Every year, on Easter Monday, a hare pie is baked in Hallaton Village and then paraded in a procession from the Fox Inn to St Michael’s Church. At the church, the pie is sliced, blessed and distributed to the people of Hallaton.
This custom started in 1770, when the Rector of Hallaton was given a piece of land on the condition that he provided two hare pies, two dozen loaves of bread and a quantity of ale, which had to be scrambled for in public. Although, the earliest records of this event dates back to the 1800th Century, there are some suggestions saying it started well before the Christian Era.
The Bottle Kicking Match
Behind the pie in the procession, are the three bottles that are used for the Bottle Kicking Match, that start immediately after the distribution of the pie. This tradition is said to have started during one of the scrambles, when the nearby town of Medbourne, came to steal some of the food and drinks being distributed. A fight emerged, which then became the tradition of the games played today.

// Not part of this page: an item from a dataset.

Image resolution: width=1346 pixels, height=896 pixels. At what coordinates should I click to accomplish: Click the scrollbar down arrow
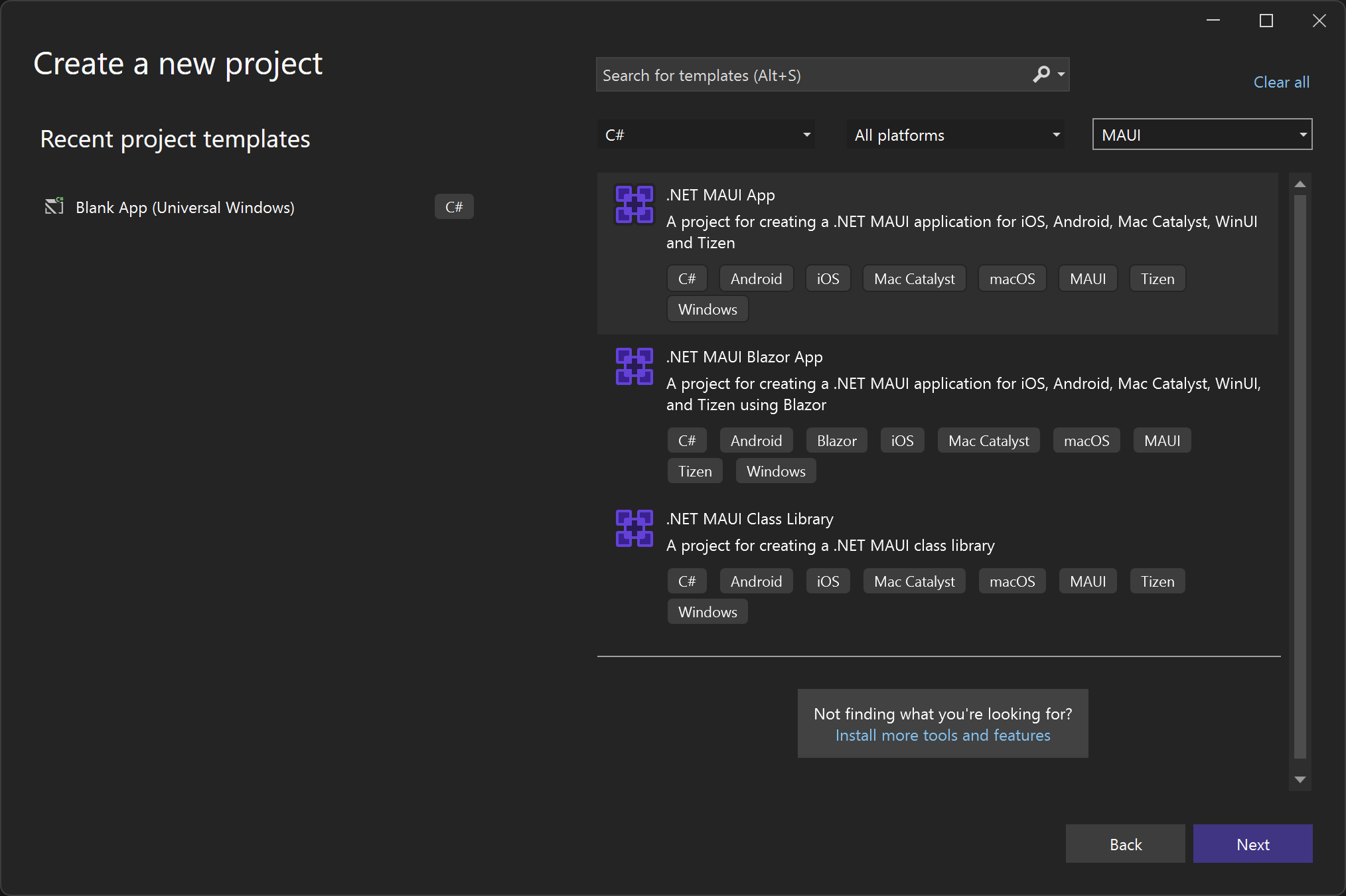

The ‘bottles’, that are actually two wooden kegs containing beer and one keg that has been coloured white and black, gets kicked and man-handled by the competing teams from Hallaton and nearby Medbourne, in an attempt to get them across to respective goals, that are a whole mile (1,6km) apart. This makes the contest really tough, since the teams have to get the kegs across several hedges, roads, ditches and even barbed wire to reach their goal.
If you want to see the hare pie procession and the two teams fight for some barrels of ale, visit Hallaton in Leicestershire on Easter Monday (5th of April, 2010). The procession usually kicks off at around 10am.